** EXERCISE INPUT **
↓
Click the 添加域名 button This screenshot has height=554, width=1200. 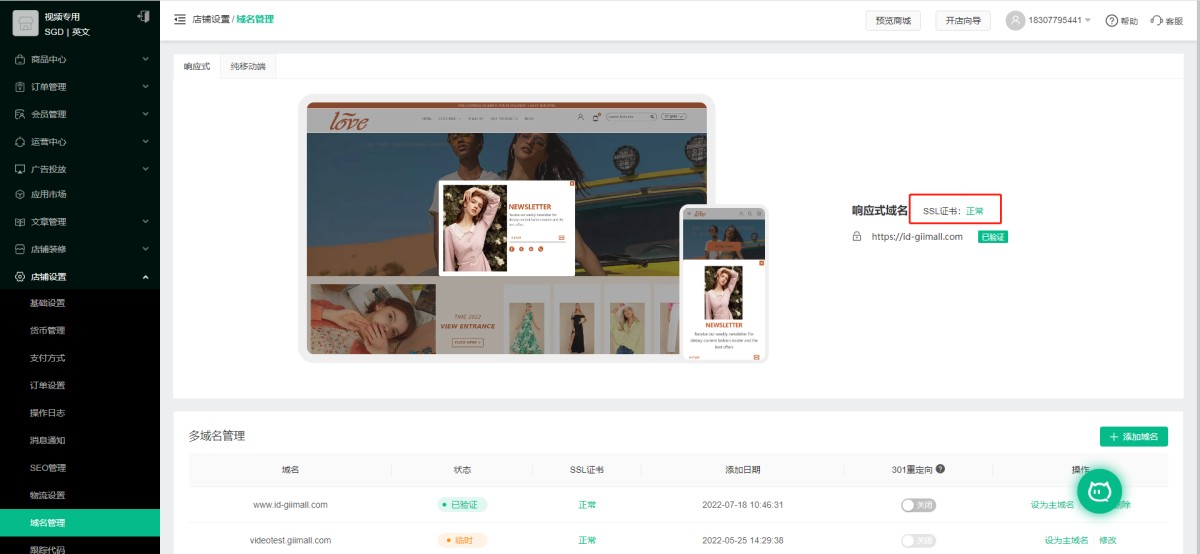click(1133, 437)
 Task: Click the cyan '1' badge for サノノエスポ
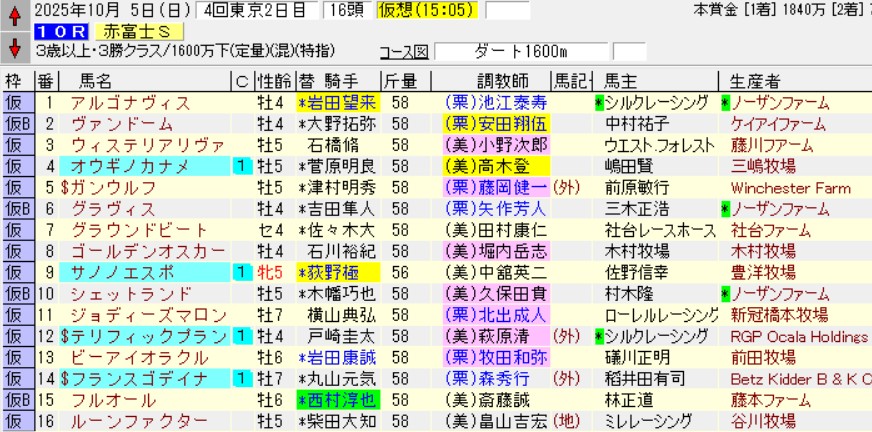(x=240, y=272)
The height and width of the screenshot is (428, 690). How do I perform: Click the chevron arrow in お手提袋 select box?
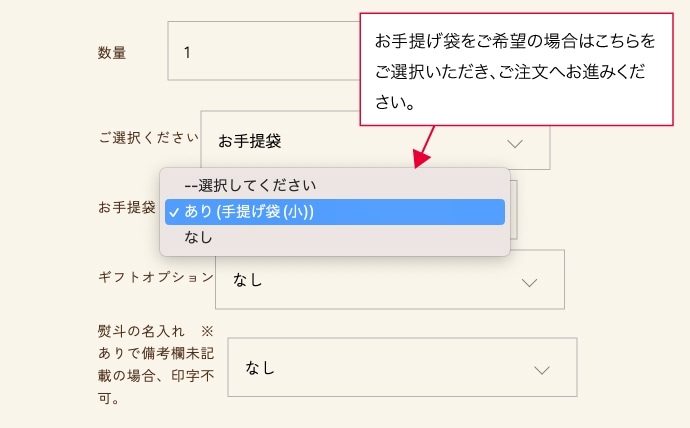coord(514,143)
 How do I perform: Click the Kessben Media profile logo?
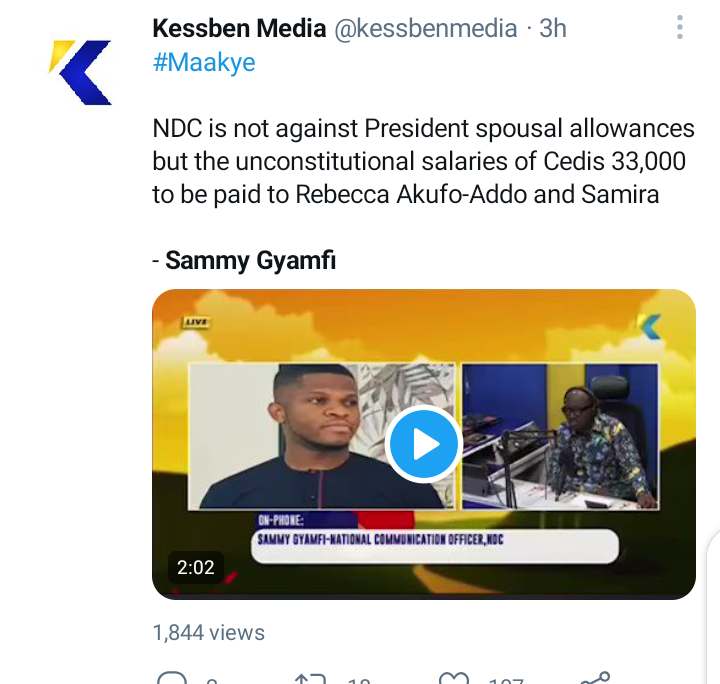pyautogui.click(x=80, y=73)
↑
** GOAL **
From the entries above, copy each line that contains the word "perform". Case counts.

** OUTPUT FOR THIS EXERCISE **
The height and width of the screenshot is (428, 690). How do I perform: Click the chevron arrow in お手提袋 select box?
 How do I perform: Click the Kessben Media profile logo?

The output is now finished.